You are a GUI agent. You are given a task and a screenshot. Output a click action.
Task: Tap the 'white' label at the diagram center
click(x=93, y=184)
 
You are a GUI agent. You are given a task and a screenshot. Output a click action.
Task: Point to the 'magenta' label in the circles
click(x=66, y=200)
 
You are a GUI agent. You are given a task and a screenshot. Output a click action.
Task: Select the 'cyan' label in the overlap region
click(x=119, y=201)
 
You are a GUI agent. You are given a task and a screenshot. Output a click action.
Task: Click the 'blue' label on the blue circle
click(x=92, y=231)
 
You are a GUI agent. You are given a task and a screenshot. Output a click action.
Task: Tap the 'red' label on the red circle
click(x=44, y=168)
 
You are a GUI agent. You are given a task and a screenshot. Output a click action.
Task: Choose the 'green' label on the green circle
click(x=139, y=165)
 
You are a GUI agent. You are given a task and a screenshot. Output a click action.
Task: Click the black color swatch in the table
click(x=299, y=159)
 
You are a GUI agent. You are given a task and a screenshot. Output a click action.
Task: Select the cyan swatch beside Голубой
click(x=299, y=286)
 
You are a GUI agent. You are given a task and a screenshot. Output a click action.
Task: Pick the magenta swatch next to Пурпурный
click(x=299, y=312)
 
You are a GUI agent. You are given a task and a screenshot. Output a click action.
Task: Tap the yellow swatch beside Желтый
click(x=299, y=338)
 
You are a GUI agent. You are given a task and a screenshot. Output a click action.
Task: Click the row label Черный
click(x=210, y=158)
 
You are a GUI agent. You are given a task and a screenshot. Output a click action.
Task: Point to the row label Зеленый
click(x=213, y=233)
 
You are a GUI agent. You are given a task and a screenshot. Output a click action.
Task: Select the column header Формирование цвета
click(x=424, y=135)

---

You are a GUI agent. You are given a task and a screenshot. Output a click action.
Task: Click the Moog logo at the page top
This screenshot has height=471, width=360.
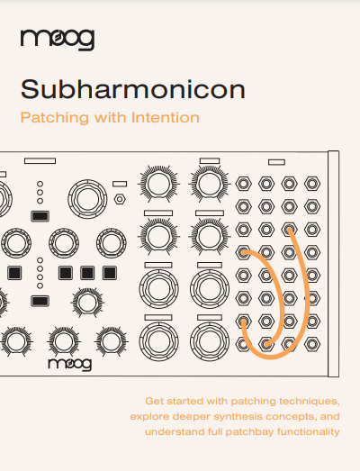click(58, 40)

- **Task details**: Extract each line from the records above that contains the string "magenta", and copy it unchanged, one line per entry.

- **Expected answer**:
Task: Point to the 'magenta' label in the circles
Task: Pick the magenta swatch next to Пурпурный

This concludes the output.